The Importance of Local Inference for Large Language Models

The interest in running Large Language Models (LLM) locally, directly on proprietary hardware, continues to grow. This trend is particularly relevant for companies and professionals who need to maintain full control over their data, ensure data sovereignty, and optimize operational costs. Adopting self-hosted solutions for LLM inference offers significant advantages in terms of privacy, security, and latency, which are crucial aspects for sensitive workloads or applications requiring real-time responses.

In this context, the choice of hardware and, above all, the most efficient inference engine becomes a decisive factor. The ability to run complex LLMs on edge devices or professional workstations, such as MacBook Pros equipped with Apple Silicon chips, opens up new possibilities for the development and deployment of AI applications, reducing dependence on external cloud infrastructures and their associated management costs.

Technical Details of the Apple M1 Max Benchmark

A recent study tested the capabilities of various inference engines on a MacBook Pro equipped with an Apple M1 Max chip and 64GB of unified memory. The analysis, conducted using the mlx-chronos tool, focused on evaluating the performance of rapid-mlx, omlx, mlx-lm, and ollama. The LLM model used for the tests was Qwen3.5-4B, a representative choice for medium-sized models that can be efficiently run on local hardware.

The benchmark results, subsequently submitted to the mlx-chronos community leaderboard, highlighted a clear leadership for rapid-mlx. This inference engine demonstrated superiority in both processing speed and memory utilization efficiency.

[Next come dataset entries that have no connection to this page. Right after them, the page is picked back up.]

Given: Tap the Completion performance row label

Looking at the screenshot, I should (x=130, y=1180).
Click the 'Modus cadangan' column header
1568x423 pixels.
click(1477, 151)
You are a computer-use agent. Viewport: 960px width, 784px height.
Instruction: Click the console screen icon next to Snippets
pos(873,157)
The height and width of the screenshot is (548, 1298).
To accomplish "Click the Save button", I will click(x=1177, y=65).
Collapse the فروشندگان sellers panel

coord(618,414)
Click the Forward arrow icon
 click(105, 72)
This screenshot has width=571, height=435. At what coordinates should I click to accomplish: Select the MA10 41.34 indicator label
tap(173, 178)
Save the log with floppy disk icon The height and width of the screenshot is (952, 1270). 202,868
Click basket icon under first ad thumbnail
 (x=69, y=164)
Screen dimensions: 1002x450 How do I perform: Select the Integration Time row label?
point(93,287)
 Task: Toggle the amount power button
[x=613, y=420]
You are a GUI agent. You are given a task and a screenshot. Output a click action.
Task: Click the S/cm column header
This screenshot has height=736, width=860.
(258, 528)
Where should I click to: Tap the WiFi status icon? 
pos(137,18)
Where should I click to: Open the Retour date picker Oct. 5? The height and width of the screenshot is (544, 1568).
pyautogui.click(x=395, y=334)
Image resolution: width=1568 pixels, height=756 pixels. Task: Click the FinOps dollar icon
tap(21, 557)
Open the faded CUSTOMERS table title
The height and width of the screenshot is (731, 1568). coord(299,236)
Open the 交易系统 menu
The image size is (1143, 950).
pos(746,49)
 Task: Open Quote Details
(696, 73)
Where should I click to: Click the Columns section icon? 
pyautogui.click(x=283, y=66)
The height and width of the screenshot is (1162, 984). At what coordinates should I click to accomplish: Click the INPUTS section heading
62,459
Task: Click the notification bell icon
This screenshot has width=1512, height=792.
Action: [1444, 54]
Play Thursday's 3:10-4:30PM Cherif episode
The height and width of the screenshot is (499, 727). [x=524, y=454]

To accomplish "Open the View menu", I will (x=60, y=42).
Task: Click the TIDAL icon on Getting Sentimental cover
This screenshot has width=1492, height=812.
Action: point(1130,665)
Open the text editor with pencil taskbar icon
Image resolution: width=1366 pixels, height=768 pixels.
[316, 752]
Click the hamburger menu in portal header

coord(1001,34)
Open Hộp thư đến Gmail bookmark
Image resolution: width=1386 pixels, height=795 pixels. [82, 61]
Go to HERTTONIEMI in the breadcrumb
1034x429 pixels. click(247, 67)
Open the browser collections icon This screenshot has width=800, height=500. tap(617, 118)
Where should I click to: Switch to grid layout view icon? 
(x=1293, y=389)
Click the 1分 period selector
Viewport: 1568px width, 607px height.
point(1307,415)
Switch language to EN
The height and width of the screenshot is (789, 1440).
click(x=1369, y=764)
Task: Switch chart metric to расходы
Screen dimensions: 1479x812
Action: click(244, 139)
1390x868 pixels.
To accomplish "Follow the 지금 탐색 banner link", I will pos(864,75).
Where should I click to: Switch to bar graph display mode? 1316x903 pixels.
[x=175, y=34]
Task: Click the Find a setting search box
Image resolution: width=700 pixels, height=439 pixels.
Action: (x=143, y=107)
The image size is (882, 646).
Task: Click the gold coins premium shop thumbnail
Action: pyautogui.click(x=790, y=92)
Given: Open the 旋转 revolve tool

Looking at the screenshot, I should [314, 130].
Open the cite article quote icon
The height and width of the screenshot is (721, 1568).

This performance is particularly significant, considering that memory efficiency is a critical constraint for running LLMs on hardware with limited resources, such as professional workstations. Currently, rapid-mlx is being used to serve the Qwen 35b-A3b model, underscoring its scalability and reliability even with larger models.

Implications for On-Premise Deployment and TCO

The findings of this benchmark have direct implications for organizations evaluating on-premise deployment strategies for their AI workloads. Identifying a highly efficient inference engine like rapid-mlx on Apple Silicon hardware suggests that competitive performance can be achieved without necessarily resorting to expensive cloud infrastructures. This translates into a potential reduction in Total Cost of Ownership (TCO), thanks to lower operational expenses associated with cloud usage, such as egress costs and computational resource fees.

Running LLMs locally not only enhances data control and regulatory compliance but also offers greater cost predictability. For CTOs, DevOps leads, and infrastructure architects, choosing an optimized framework for available hardware is critical to maximizing return on investment and building resilient, scalable AI architectures. AI-RADAR emphasizes that careful evaluation of these trade-offs is crucial for informed decisions on self-hosted deployments, offering analytical frameworks on /llm-onpremise to delve deeper into these aspects.

The Future of Local AI and Strategic Choices

The continuous improvement in consumer and prosumer hardware performance, combined with the optimization of inference frameworks, is redefining the boundaries of what is possible with local AI. These developments allow companies to explore new AI architectures that balance performance needs with security, privacy, and cost control. The ability to run increasingly larger and more complex models on edge devices or on-premise servers represents a significant step towards greater democratization of artificial intelligence.

For technology decision-makers, understanding the capabilities and limitations of different inference engines and hardware platforms is essential. There is no universal solution, but rather a set of trade-offs that must be carefully evaluated based on the specific requirements of each project. This benchmark offers a concrete example of how software optimization can unlock the full potential of hardware, guiding strategic choices towards more efficient and controllable AI solutions.